The reconciliation package tool was approved by Congress in 1974 to facilitate the passage of certain laws, especially related to spending, public debt, and taxes. Democrats, having control of the House, have the power to use it and advance the approval of the budget and, within it as an amendment, the legalization of the Dreamers.
Padilla said Tuesday during a telephone press conference that it was his “understanding and expectation” that a path to permanent status for undocumented immigrants would be included in the Democrats’ budget reconciliation package.
The California senator, who took over from Vice President Kamala Harris, further said that “I think it could be a matter of just a couple of months, if all the necessary steps are taken.”
And he pointed out that the reconciliation effort was backed by the White House, which sees no signs of progress in the Senate in the talks that are currently taking place behind closed doors in the Judiciary Committee.

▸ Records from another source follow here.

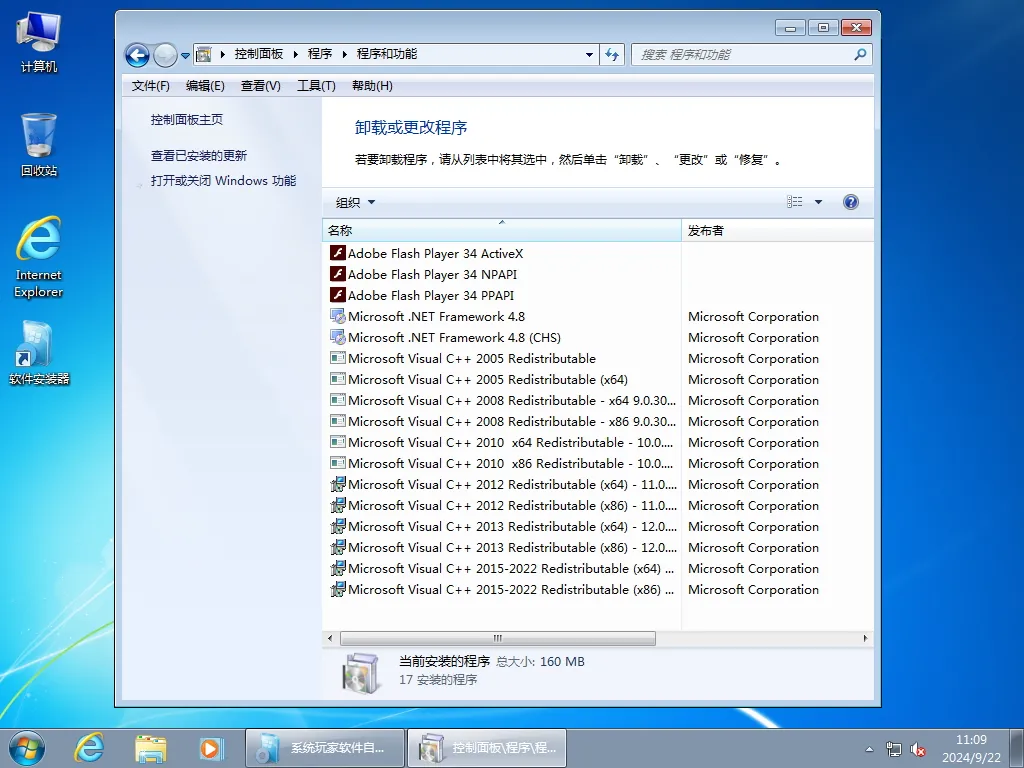This screenshot has height=768, width=1024.
Task: Launch 软件安装器 from the desktop
Action: coord(38,345)
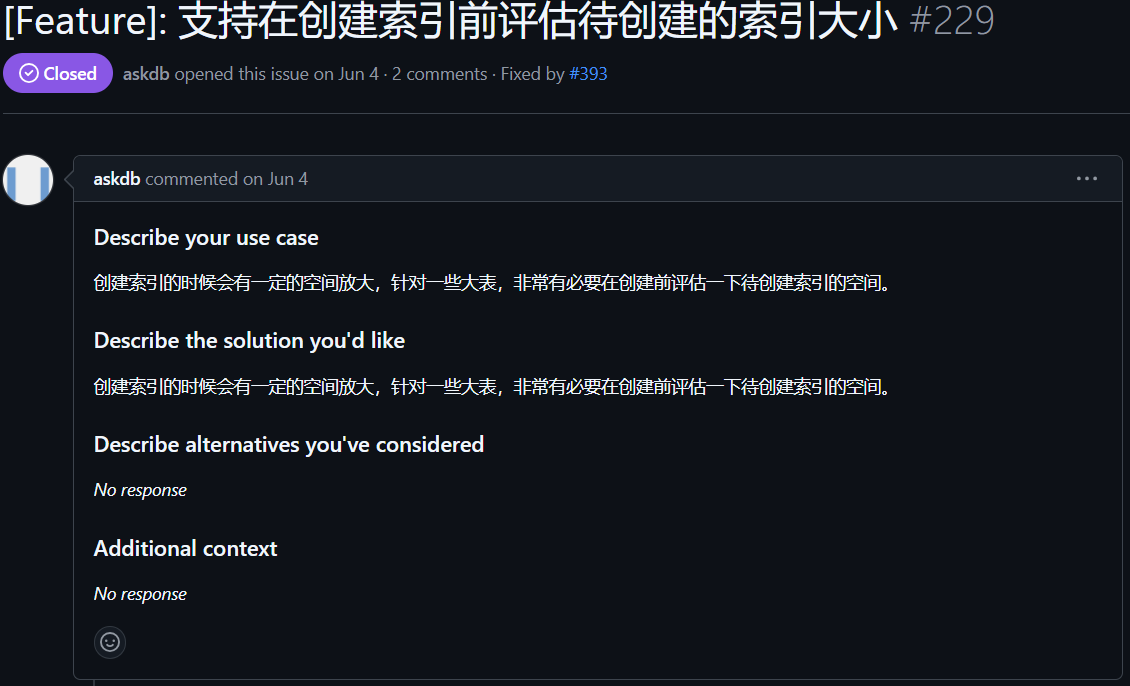This screenshot has width=1130, height=686.
Task: Click the issue number #229
Action: (x=952, y=20)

“It is more important than ever that Congress act to protect Dreamers and provide them with a path to citizenship,” Padilla said shortly before Judge Hanen’s ruling.
As the Democrats go ahead with their plans, UWD recommended that Dreamers who have DACA protection renew their work permits on time. And take into account that the immigration service takes between 120 and 150 days to process the forms to grant the new employment authorizations.